CONSIGNA 1: Del texto sobre el culto judío, copia otra vez el pasaje que empieza con "La oración se" y sigue hasta "los israelitas contemporáneos.", cambiando cada "pergamino" por "cuero".
CONSIGNA 2:
Responde según el texto sobre el culto judío:
(a) ¿Qué formaba la materia de los sacrificios no sangrientos?
(b) ¿En qué se diferenciaba el holocausto de los demás sacrificios cruentos?
(c) ¿A qué partes del cuerpo se sujetaban las filacterias?

TEXTO DE LECTURA:
····················

3.o No nos detendremos en describir circunstanciadamente los actos litúrgicos en que consistía el culto divino de los judíos. Sólo recordaremos que los principales eran el ofrecimiento de sacrificios y la oración.
Entre los sacrificios unos eran sangrientos y otros no. Un puñado de flor de harina, cruda o cocida, mezclada con sal, y acompañada de una libación de vino, componía la materia de estos últimos. La esencia de los sacrificios cruentos era que la víctima —que podía ser, según minuciosas reglas, un toro, una vaca, un ternero, un carnero, una cabra, una tórtola o una paloma— fuese degollada y que su sangre fuese derramada al pie del altar. Uno de estos sacrificios era de especial belleza: el que se ofrecía cada mañana y cada tarde en nombre de toda la nación. Un cordero sin mancha, una torta de harina y aceite y una libación de vino eran todo lo necesario[93]. La ceremonia de la incensación del altar de oro, colocado en el Santo —la que tocó en suerte a Zacarías—, precedía inmediatamente a esta ofrenda de la mañana y servía de conclusión a la tarde[94]. Más adelante la describiremos. Todos los días eran inmoladas multitud de víctimas en nombre de simples personas particulares, en acción de gracias, o para expiación de los pecados, o para obtener bendiciones particulares del cielo, o en cumplimiento de algún voto, etc. El holocausto se distinguía de los otros sacrificios cruentos en que la víctima era quemada por entero, sin que se reservase porción alguna para los sacerdotes o para los donantes. Es evidente que ninguna de estas ofrendas tenía valor por sí misma. Lo que las hacía agradables a Dios era, por anticipación, el único sacrificio verdaderamente digno del soberano Dueño, la inmolación de la augusta Víctima del Calvario, Nuestro Señor Jesucristo. Así, pues, aquellas oblaciones imperfectas debían desaparecer llegada la Nueva Alianza y ceder su lugar a la oblación purísima que cada día se ofrece en todo el mundo en millares de altares católicos[95].
La oración se hacía unas veces de pie, otras de rodillas, con las manos levantadas al cielo. Para orar, los judíos sujetaban a la frente y al brazo izquierdo, por medio de largas correas, las «filacterias», es decir, cajitas de pergamino, que contenían tiras también de pergamino con algunos textos bíblicos. Llevaban asimismo en los cuatro ángulos del manto unas franjas a las que se atribuía carácter sagrado. Jesús se conformó con estas dos costumbres, que aún perduran entre los israelitas contemporáneos.

····················

MATERIAL DADO:
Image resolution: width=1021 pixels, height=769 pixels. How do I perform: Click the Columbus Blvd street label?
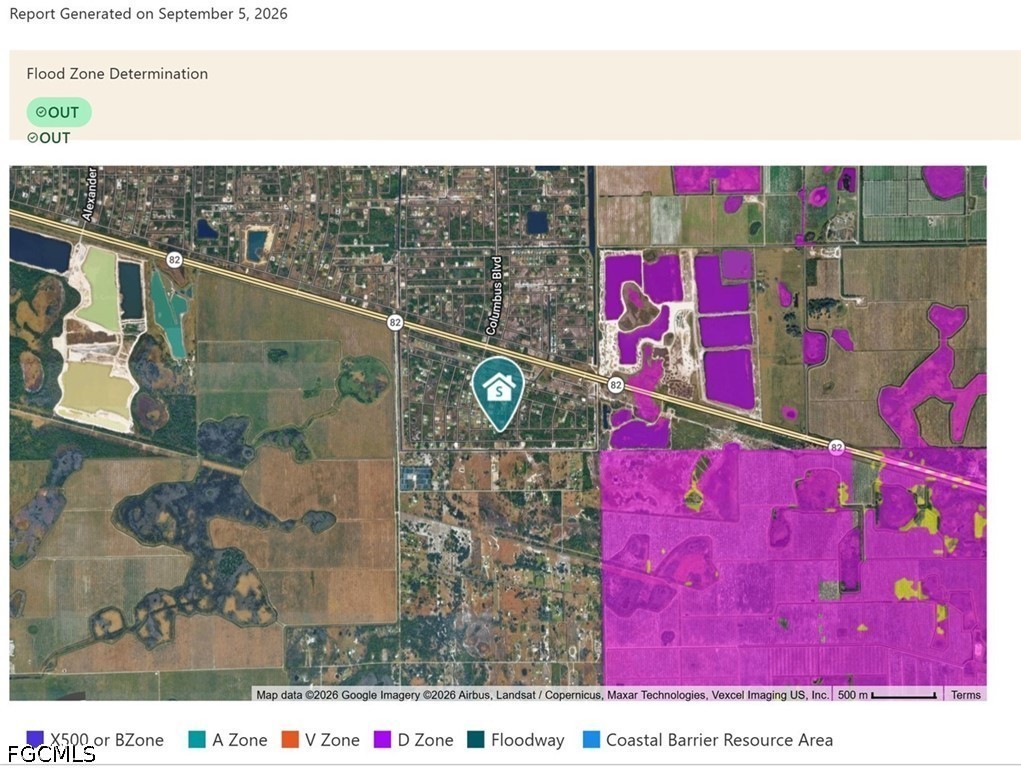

····················

RESPUESTA RESUELTA 1:
La oración se hacía unas veces de pie, otras de rodillas, con las manos levantadas al cielo. Para orar, los judíos sujetaban a la frente y al brazo izquierdo, por medio de largas correas, las «filacterias», es decir, cajitas de cuero, que contenían tiras también de cuero con algunos textos bíblicos. Llevaban asimismo en los cuatro ángulos del manto unas franjas a las que se atribuía carácter sagrado. Jesús se conformó con estas dos costumbres, que aún perduran entre los israelitas contemporáneos.

RESPUESTA RESUELTA 2:
(a) Un puñado de flor de harina, cruda o cocida, mezclada con sal y acompañada de una libación de vino.
(b) En que la víctima se quemaba por entero, sin guardar ninguna porción para los sacerdotes ni para los donantes.
(c) A la frente y al brazo izquierdo.